Did you have to replace your MCU?

Did you have to replace your MCU?

Hey all,

I've run into what seems to be a known issue -- around 4 years after getting my Model S, the MCU now has to be replaced due to the burned out eMMC (flash memory) - caused by high volume writes (by syslog in the Linux subsystem). And since this chip is soldered to the motherboard, Tesla will charge between $2200 and $5000 for a new MCU. I was personally charged $3200.

I'm actually surprised, after reading all the forum threads describing this particular issue, that nobody has thought about suing Tesla for sabotage. Clearly, they know where the problem is coming from and obviously, they know how to resolve it, but it seems that charging owners that have no warranty anymore (coincidence?) is a good way for them to have a steady cash flow.

Let me know if you could share your own experience with the MCU replacement on your car.

And once I gather all the documentation and hopefully, signatures, I'm going to book some time with my lawyer.


NKYTA | 2019年9月18日

Sabotage? Really?

jimglas | 2019年9月18日

Sue for electronics failure?
Really? | 2019年9月18日

@ruslan - There may be some truth to parts of what you describe it, but as an engineer, there is also a lot of loaded conjecture you have assumed are fact. Flash memory doesn't' burn out. It does have a finite lifetime. While MCU failures are not common, they can fail for a host of reasons - like any electronic product. It may be due to the flash memory, a CPU failure, RAM or any of hundreds of parts in the MCU. It's sort of amazing electronics are so reliable. Now unless you did an analysis of the exact internal failure before replacement, you've made a lot of assumptions that I dont' see how you could prove.

If you're concerned, you could have purchased the extended warranty. Products - no matter if an iPhone, a car, or TV, if it falls out of warranty, I don't see how a lawsuit would be successful, no matter how you attempt to frame it - even if caused by a poor design.

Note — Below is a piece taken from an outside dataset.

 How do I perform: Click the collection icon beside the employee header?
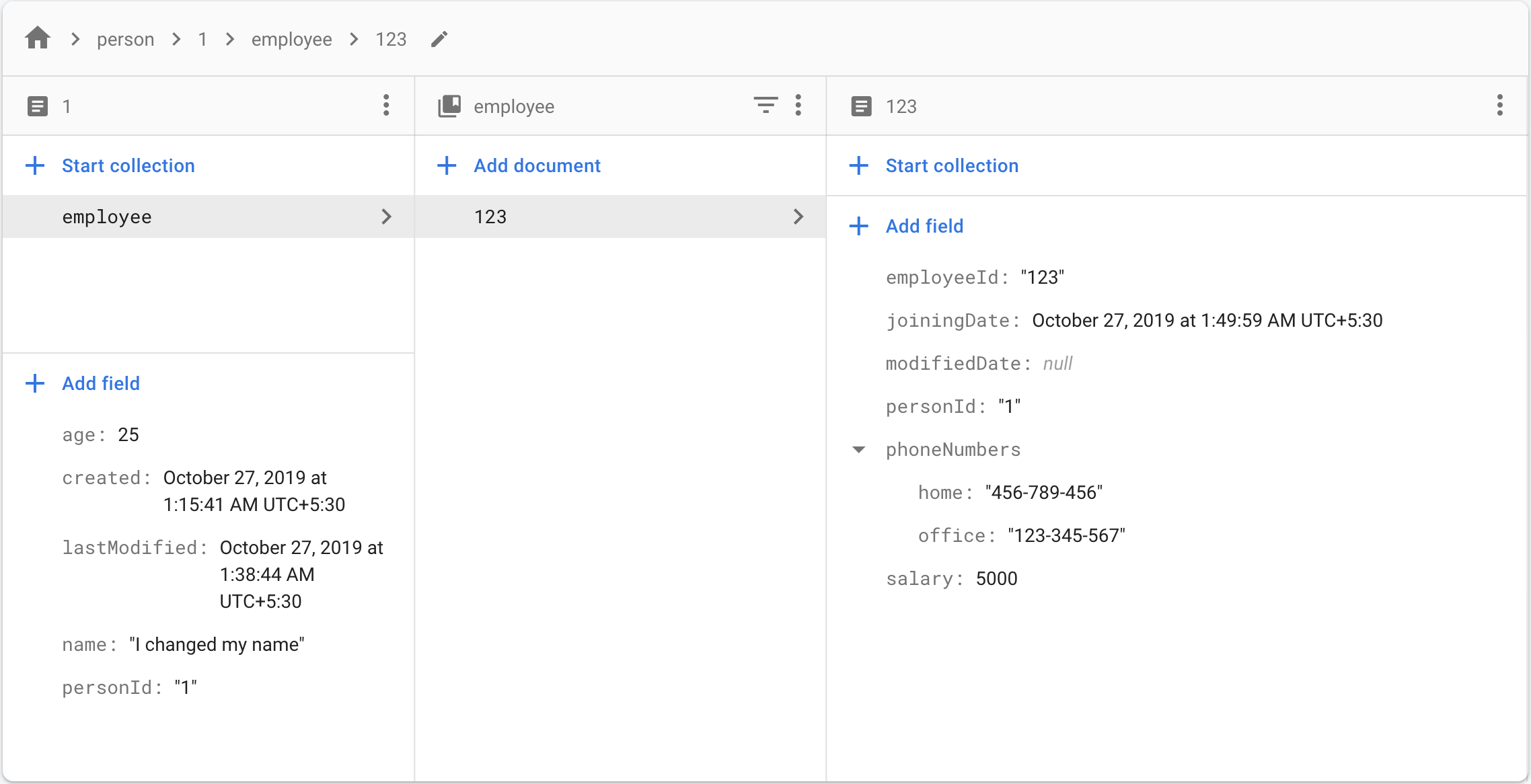(x=449, y=106)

ruslan | 2019年9月18日 - Appreciate your expanded reply! I may have let my feelings interfere with my typing...
Being a software architect with my earlier years spent dealing with both hardware and OS, I fully agree with you that there are tons of reasons why an MCU may fail.
In my particular case, there is indeed nothing that proves the fact that the black screen is caused by the dead flash storage. But I'm ready to work with Tesla in obtaining more information on the issue.

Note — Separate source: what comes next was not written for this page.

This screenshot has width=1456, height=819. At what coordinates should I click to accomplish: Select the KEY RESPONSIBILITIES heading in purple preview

What is bothering is the fact that Tesla is apparently aware (fast-forward to 8:40 that with an average user, the storage _will_ get worn out after 4 years or so. There's an SD card on the motherboard for archived data (as per the video) yet the main storage used to operate the OS is a soldered memory chip. There are plenty of industrial modular flash memory options out there that Tesla could consider. However, I think for them, the cheapest option was to go with motherboards that already came with soldered storage.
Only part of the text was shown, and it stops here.